» TASK ITEM
Of all the lines in the entries below, give again exactly those starting at the line containing "[Incredible Hulk: New" and ending at the line containing "Previous (46, 605)", both ends included, and no others.

**********

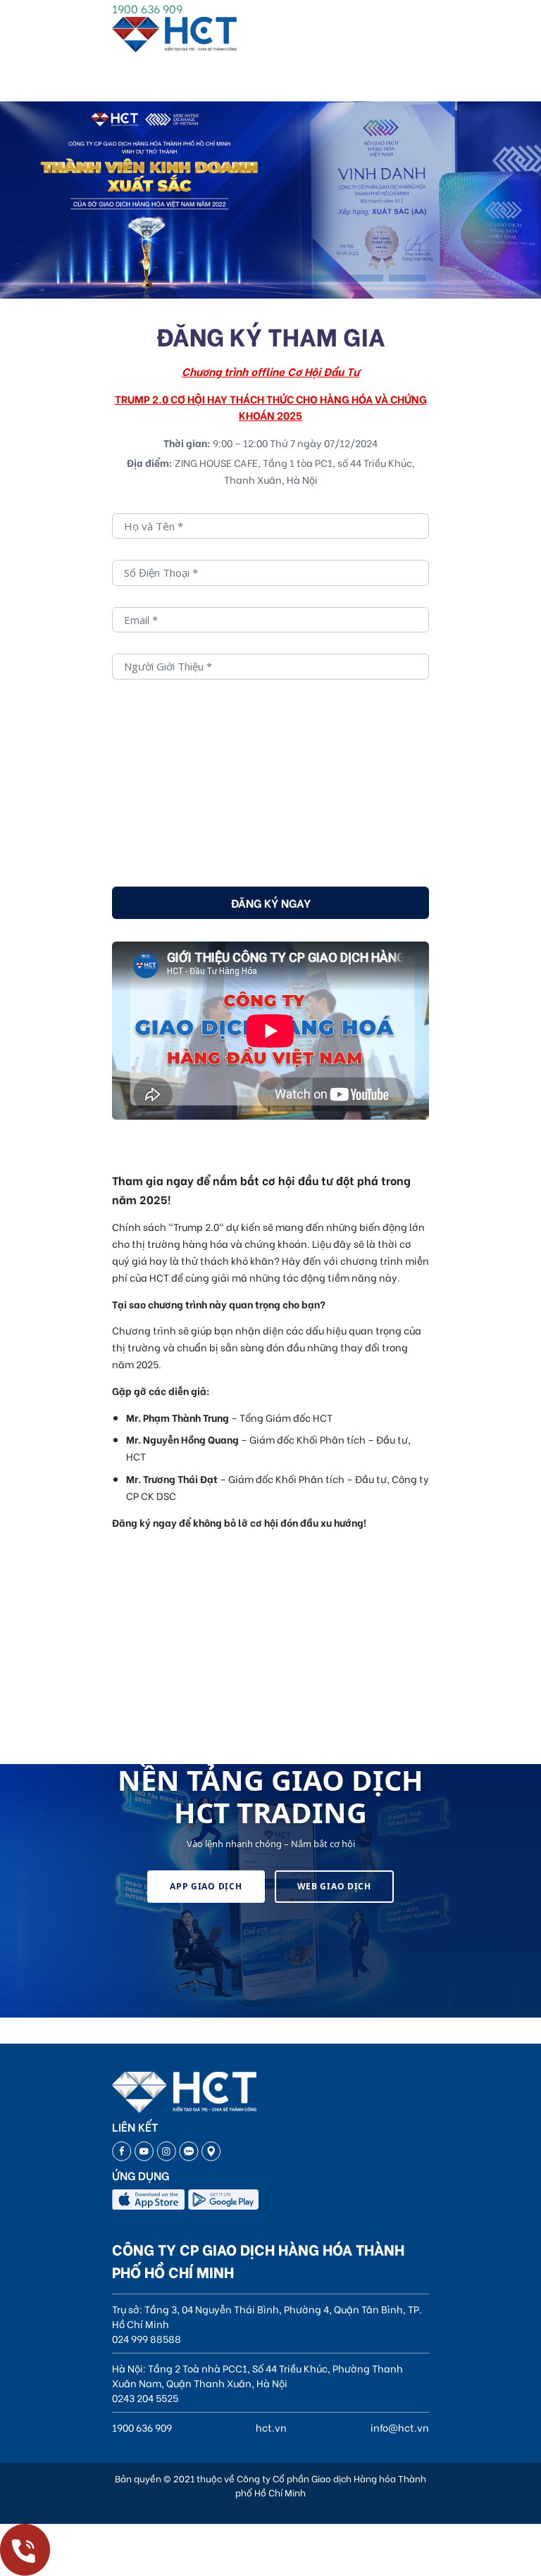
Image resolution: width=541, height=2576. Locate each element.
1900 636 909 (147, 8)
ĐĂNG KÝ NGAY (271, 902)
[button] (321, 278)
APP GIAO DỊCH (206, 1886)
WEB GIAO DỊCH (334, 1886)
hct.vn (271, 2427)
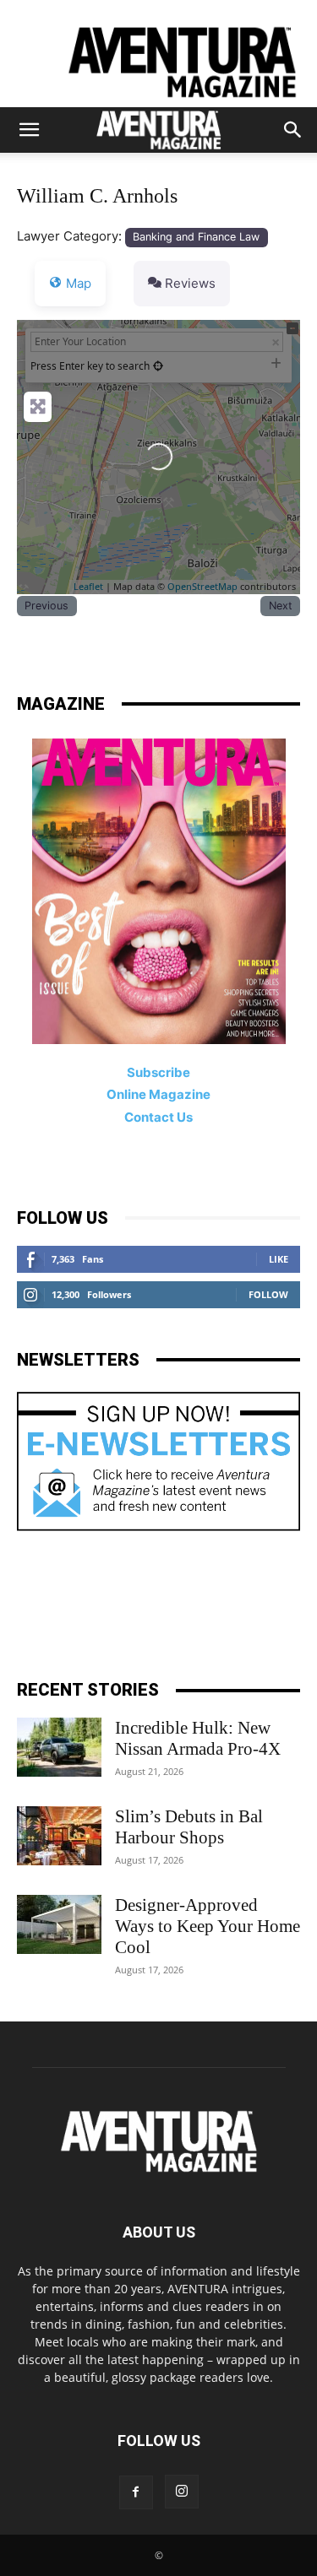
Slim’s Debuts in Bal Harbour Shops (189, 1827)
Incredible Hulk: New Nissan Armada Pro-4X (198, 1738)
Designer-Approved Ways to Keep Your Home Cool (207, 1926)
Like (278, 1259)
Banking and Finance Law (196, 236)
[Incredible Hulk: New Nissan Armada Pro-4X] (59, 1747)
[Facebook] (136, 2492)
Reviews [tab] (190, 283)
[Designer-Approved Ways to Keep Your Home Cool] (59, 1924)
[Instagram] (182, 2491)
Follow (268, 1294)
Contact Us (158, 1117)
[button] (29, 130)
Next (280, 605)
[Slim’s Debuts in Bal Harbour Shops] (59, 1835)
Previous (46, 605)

**********

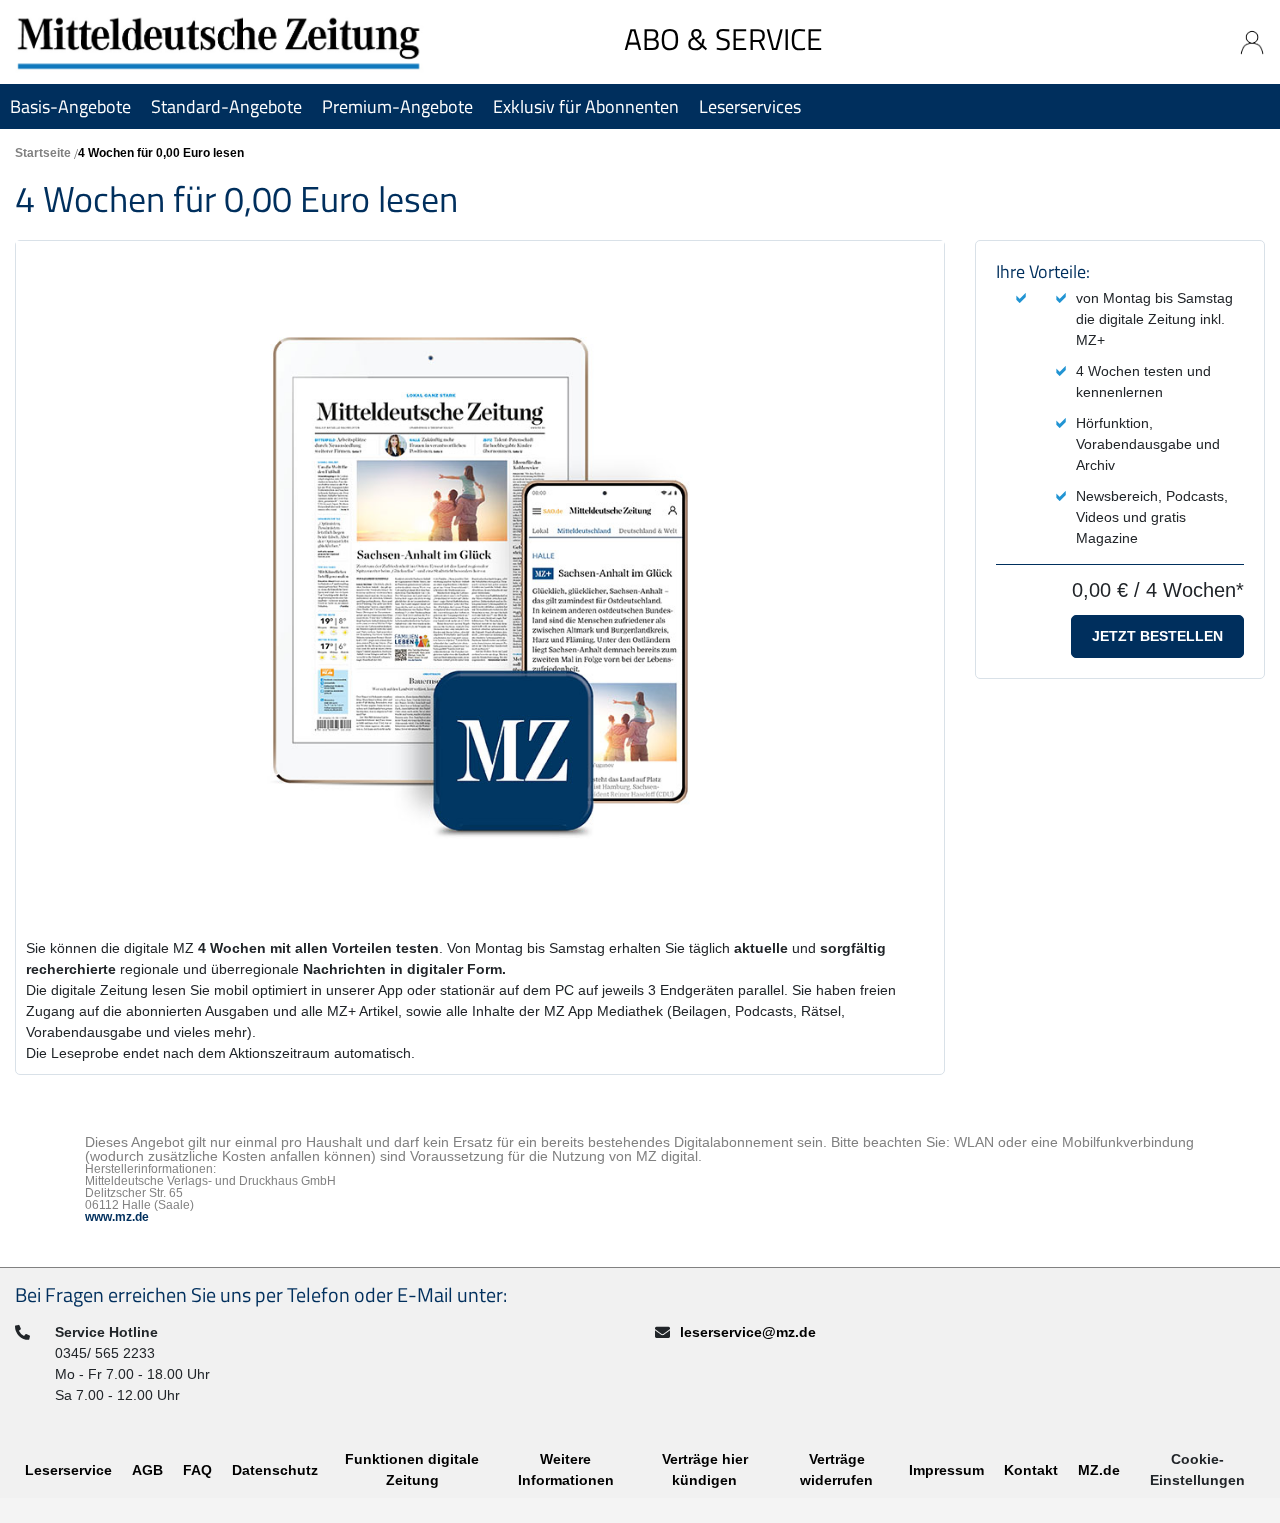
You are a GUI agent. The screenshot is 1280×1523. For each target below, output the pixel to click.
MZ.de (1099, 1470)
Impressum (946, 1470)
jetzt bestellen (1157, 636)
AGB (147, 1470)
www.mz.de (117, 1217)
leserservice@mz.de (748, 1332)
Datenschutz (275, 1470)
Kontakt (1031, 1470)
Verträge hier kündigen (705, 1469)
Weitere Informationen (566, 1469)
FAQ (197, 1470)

**********

» OUTPUT
[Incredible Hulk: New Nissan Armada Pro-4X] (59, 1747)
[Facebook] (136, 2492)
Reviews [tab] (190, 283)
[Designer-Approved Ways to Keep Your Home Cool] (59, 1924)
[Instagram] (182, 2491)
Follow (268, 1294)
Contact Us (158, 1117)
[button] (29, 130)
Next (280, 605)
[Slim’s Debuts in Bal Harbour Shops] (59, 1835)
Previous (46, 605)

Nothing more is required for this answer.